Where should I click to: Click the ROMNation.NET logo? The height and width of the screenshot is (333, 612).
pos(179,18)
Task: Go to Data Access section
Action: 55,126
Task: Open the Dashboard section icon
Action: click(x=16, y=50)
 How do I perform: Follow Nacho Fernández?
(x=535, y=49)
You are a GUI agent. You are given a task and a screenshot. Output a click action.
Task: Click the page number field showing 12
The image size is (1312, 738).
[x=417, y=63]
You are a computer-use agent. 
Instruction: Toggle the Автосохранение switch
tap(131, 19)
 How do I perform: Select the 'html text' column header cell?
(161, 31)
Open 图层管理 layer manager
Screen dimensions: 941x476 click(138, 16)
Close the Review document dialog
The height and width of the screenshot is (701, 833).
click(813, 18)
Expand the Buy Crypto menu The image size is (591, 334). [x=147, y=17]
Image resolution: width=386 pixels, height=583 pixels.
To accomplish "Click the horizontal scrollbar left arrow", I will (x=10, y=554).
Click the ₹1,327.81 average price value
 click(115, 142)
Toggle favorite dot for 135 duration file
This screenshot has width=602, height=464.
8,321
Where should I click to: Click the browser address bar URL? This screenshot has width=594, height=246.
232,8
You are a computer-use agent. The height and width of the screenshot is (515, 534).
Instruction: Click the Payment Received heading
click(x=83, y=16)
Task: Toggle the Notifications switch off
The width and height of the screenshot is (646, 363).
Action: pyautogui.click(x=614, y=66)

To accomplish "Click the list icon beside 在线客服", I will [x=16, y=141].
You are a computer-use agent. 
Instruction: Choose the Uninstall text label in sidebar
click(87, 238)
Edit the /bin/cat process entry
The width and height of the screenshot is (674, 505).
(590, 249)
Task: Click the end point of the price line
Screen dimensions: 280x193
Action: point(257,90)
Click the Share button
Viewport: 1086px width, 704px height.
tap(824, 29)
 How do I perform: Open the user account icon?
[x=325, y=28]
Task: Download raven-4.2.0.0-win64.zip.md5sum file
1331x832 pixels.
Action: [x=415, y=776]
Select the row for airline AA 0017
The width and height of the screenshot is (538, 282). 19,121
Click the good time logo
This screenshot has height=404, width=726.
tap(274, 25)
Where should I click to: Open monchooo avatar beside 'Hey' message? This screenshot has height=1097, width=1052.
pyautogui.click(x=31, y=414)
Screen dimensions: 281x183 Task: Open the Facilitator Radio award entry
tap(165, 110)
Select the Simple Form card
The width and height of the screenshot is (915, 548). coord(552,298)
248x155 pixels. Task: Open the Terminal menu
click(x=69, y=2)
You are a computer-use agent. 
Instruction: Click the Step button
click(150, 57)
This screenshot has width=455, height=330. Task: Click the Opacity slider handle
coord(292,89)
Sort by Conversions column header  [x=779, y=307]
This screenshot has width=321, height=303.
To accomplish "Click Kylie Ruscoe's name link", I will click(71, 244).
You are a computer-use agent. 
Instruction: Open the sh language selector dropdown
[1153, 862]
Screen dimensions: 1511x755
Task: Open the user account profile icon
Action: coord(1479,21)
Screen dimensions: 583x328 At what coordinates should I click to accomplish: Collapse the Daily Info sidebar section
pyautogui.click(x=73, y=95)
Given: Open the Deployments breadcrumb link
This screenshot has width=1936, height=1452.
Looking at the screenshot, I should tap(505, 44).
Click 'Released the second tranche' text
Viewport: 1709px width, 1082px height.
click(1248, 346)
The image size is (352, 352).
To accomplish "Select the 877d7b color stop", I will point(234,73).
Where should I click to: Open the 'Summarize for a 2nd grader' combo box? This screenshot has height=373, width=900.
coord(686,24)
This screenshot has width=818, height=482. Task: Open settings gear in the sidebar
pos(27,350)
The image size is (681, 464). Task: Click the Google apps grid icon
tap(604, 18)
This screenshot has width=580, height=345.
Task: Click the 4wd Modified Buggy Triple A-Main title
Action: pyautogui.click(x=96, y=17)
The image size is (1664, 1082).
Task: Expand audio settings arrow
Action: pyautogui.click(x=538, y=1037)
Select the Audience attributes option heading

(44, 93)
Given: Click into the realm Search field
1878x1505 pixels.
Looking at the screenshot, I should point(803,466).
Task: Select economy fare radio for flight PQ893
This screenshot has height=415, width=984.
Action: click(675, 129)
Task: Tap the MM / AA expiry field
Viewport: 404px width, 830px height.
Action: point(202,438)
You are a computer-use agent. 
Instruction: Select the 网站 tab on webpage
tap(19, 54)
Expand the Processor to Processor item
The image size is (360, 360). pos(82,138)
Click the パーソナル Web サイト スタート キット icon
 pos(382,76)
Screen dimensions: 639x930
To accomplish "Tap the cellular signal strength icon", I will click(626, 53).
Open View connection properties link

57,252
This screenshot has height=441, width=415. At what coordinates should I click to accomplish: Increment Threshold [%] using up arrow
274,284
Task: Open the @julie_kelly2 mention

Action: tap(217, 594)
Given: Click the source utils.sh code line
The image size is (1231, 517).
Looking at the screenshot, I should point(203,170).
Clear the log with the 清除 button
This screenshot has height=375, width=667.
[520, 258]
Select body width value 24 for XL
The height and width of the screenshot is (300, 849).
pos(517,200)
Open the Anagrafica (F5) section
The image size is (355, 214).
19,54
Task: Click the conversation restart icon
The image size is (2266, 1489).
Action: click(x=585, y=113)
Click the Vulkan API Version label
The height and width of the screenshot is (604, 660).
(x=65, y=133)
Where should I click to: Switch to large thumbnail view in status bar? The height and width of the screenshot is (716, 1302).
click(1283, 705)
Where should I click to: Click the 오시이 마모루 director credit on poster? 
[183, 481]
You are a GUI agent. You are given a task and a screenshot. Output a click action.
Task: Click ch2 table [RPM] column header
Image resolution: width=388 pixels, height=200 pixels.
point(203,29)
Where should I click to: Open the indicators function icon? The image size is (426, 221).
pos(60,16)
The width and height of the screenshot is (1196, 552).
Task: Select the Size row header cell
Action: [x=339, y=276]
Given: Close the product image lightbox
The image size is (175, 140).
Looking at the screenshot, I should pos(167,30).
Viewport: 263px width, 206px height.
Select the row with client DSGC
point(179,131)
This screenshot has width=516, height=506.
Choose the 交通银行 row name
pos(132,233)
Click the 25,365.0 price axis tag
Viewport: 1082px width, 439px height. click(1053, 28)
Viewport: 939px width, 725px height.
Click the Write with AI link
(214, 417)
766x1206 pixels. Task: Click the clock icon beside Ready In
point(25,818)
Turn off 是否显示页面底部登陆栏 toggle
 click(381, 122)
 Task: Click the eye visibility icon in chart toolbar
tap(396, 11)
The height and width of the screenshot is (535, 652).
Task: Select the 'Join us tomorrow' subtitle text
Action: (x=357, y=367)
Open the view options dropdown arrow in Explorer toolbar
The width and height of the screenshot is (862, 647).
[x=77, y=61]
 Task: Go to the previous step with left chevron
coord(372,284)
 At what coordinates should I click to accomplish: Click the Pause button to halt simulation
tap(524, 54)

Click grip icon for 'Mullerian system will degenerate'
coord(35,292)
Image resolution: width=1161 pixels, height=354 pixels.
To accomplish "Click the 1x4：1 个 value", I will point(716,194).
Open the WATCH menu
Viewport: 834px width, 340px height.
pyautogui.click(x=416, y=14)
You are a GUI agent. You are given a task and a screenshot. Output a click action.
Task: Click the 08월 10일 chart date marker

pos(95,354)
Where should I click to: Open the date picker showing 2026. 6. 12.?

**Stated problem:** Rewrite all of the records above as a numbered list, one line per item, and leave out the blank lines.

**Problem solution:**
1. Where should I click to: Click the ROMNation.NET logo? The height and width of the screenshot is (333, 612).
2. pos(179,18)
3. Task: Go to Data Access section
4. Action: 55,126
5. Task: Open the Dashboard section icon
6. Action: click(x=16, y=50)
7.  How do I perform: Follow Nacho Fernández?
8. (x=535, y=49)
9. You are a GUI agent. You are given a task and a screenshot. Output a click action.
10. Task: Click the page number field showing 12
11. The image size is (1312, 738).
12. [x=417, y=63]
13. You are a computer-use agent. 
14. Instruction: Toggle the Автосохранение switch
15. tap(131, 19)
16.  How do I perform: Select the 'html text' column header cell?
17. (161, 31)
18. Open 图层管理 layer manager
19. Screen dimensions: 941x476 click(138, 16)
20. Close the Review document dialog
21. The height and width of the screenshot is (701, 833).
22. click(813, 18)
23. Expand the Buy Crypto menu The image size is (591, 334). [x=147, y=17]
24. Image resolution: width=386 pixels, height=583 pixels.
25. To accomplish "Click the horizontal scrollbar left arrow", I will (x=10, y=554).
26. Click the ₹1,327.81 average price value
27.  click(115, 142)
28. Toggle favorite dot for 135 duration file
29. This screenshot has width=602, height=464.
30. 8,321
31. Where should I click to: Click the browser address bar URL? This screenshot has width=594, height=246.
32. 232,8
33. You are a computer-use agent. The height and width of the screenshot is (515, 534).
34. Instruction: Click the Payment Received heading
35. click(x=83, y=16)
36. Task: Toggle the Notifications switch off
37. The width and height of the screenshot is (646, 363).
38. Action: pyautogui.click(x=614, y=66)
39. To accomplish "Click the list icon beside 在线客服", I will [x=16, y=141].
40. You are a computer-use agent. 
41. Instruction: Choose the Uninstall text label in sidebar
42. click(87, 238)
43. Edit the /bin/cat process entry
44. The width and height of the screenshot is (674, 505).
45. (590, 249)
46. Task: Click the end point of the price line
47. Screen dimensions: 280x193
48. Action: point(257,90)
49. Click the Share button
50. Viewport: 1086px width, 704px height.
51. tap(824, 29)
52.  How do I perform: Open the user account icon?
53. [x=325, y=28]
54. Task: Download raven-4.2.0.0-win64.zip.md5sum file
55. 1331x832 pixels.
56. Action: [x=415, y=776]
57. Select the row for airline AA 0017
58. The width and height of the screenshot is (538, 282). 19,121
59. Click the good time logo
60. This screenshot has height=404, width=726.
61. tap(274, 25)
62. Where should I click to: Open monchooo avatar beside 'Hey' message? This screenshot has height=1097, width=1052.
63. pyautogui.click(x=31, y=414)
64. Screen dimensions: 281x183 Task: Open the Facilitator Radio award entry
65. tap(165, 110)
66. Select the Simple Form card
67. The width and height of the screenshot is (915, 548). coord(552,298)
68. 248x155 pixels. Task: Open the Terminal menu
69. click(x=69, y=2)
70. You are a computer-use agent. 
71. Instruction: Click the Step button
72. click(150, 57)
73. This screenshot has width=455, height=330. Task: Click the Opacity slider handle
74. coord(292,89)
75. Sort by Conversions column header  [x=779, y=307]
76. This screenshot has width=321, height=303.
77. To accomplish "Click Kylie Ruscoe's name link", I will click(71, 244).
78. You are a computer-use agent. 
79. Instruction: Open the sh language selector dropdown
80. [1153, 862]
81. Screen dimensions: 1511x755
82. Task: Open the user account profile icon
83. Action: coord(1479,21)
84. Screen dimensions: 583x328 At what coordinates should I click to accomplish: Collapse the Daily Info sidebar section
85. pyautogui.click(x=73, y=95)
86. Given: Open the Deployments breadcrumb link
87. This screenshot has width=1936, height=1452.
88. Looking at the screenshot, I should tap(505, 44).
89. Click 'Released the second tranche' text
90. Viewport: 1709px width, 1082px height.
91. click(1248, 346)
92. The image size is (352, 352).
93. To accomplish "Select the 877d7b color stop", I will point(234,73).
94. Where should I click to: Open the 'Summarize for a 2nd grader' combo box? This screenshot has height=373, width=900.
95. coord(686,24)
96. This screenshot has width=818, height=482. Task: Open settings gear in the sidebar
97. pos(27,350)
98. The image size is (681, 464). Task: Click the Google apps grid icon
99. tap(604, 18)
100. This screenshot has width=580, height=345.
101. Task: Click the 4wd Modified Buggy Triple A-Main title
102. Action: pyautogui.click(x=96, y=17)
103. The image size is (1664, 1082).
104. Task: Expand audio settings arrow
105. Action: pyautogui.click(x=538, y=1037)
106. Select the Audience attributes option heading
107. (44, 93)
108. Given: Click into the realm Search field
109. 1878x1505 pixels.
110. Looking at the screenshot, I should point(803,466).
111. Task: Select economy fare radio for flight PQ893
112. This screenshot has height=415, width=984.
113. Action: click(675, 129)
114. Task: Tap the MM / AA expiry field
115. Viewport: 404px width, 830px height.
116. Action: point(202,438)
117. You are a computer-use agent. 
118. Instruction: Select the 网站 tab on webpage
119. tap(19, 54)
120. Expand the Processor to Processor item
121. The image size is (360, 360). pos(82,138)
122. Click the パーソナル Web サイト スタート キット icon
123.  pos(382,76)
124. Screen dimensions: 639x930
125. To accomplish "Tap the cellular signal strength icon", I will click(626, 53).
126. Open View connection properties link
127. 57,252
128. This screenshot has height=441, width=415. At what coordinates should I click to accomplish: Increment Threshold [%] using up arrow
129. 274,284
130. Task: Open the @julie_kelly2 mention
131. Action: tap(217, 594)
132. Given: Click the source utils.sh code line
133. The image size is (1231, 517).
134. Looking at the screenshot, I should point(203,170).
135. Clear the log with the 清除 button
136. This screenshot has height=375, width=667.
137. [520, 258]
138. Select body width value 24 for XL
139. The height and width of the screenshot is (300, 849).
140. pos(517,200)
141. Open the Anagrafica (F5) section
142. The image size is (355, 214).
143. 19,54
144. Task: Click the conversation restart icon
145. The image size is (2266, 1489).
146. Action: click(x=585, y=113)
147. Click the Vulkan API Version label
148. The height and width of the screenshot is (604, 660).
149. (x=65, y=133)
150. Where should I click to: Switch to large thumbnail view in status bar? The height and width of the screenshot is (716, 1302).
151. click(1283, 705)
152. Where should I click to: Click the 오시이 마모루 director credit on poster? 
153. [183, 481]
154. You are a GUI agent. You are given a task and a screenshot. Output a click action.
155. Task: Click ch2 table [RPM] column header
156. Image resolution: width=388 pixels, height=200 pixels.
157. point(203,29)
158. Where should I click to: Open the indicators function icon? The image size is (426, 221).
159. pos(60,16)
160. The width and height of the screenshot is (1196, 552).
161. Task: Select the Size row header cell
162. Action: [x=339, y=276]
163. Given: Close the product image lightbox
164. The image size is (175, 140).
165. Looking at the screenshot, I should pos(167,30).
166. Viewport: 263px width, 206px height.
167. Select the row with client DSGC
168. point(179,131)
169. This screenshot has width=516, height=506.
170. Choose the 交通银行 row name
171. pos(132,233)
172. Click the 25,365.0 price axis tag
173. Viewport: 1082px width, 439px height. click(1053, 28)
174. Viewport: 939px width, 725px height.
175. Click the Write with AI link
176. (214, 417)
177. 766x1206 pixels. Task: Click the clock icon beside Ready In
178. point(25,818)
179. Turn off 是否显示页面底部登陆栏 toggle
180.  click(381, 122)
181.  Task: Click the eye visibility icon in chart toolbar
182. tap(396, 11)
183. The height and width of the screenshot is (535, 652).
184. Task: Select the 'Join us tomorrow' subtitle text
185. Action: (x=357, y=367)
186. Open the view options dropdown arrow in Explorer toolbar
187. The width and height of the screenshot is (862, 647).
188. [x=77, y=61]
189.  Task: Go to the previous step with left chevron
190. coord(372,284)
191.  At what coordinates should I click to accomplish: Click the Pause button to halt simulation
192. tap(524, 54)
193. Click grip icon for 'Mullerian system will degenerate'
194. coord(35,292)
195. Image resolution: width=1161 pixels, height=354 pixels.
196. To accomplish "Click the 1x4：1 个 value", I will point(716,194).
197. Open the WATCH menu
198. Viewport: 834px width, 340px height.
199. pyautogui.click(x=416, y=14)
200. You are a GUI agent. You are given a task and a screenshot. Output a click action.
201. Task: Click the 08월 10일 chart date marker
202. pos(95,354)
203. Where should I click to: Open the date picker showing 2026. 6. 12.?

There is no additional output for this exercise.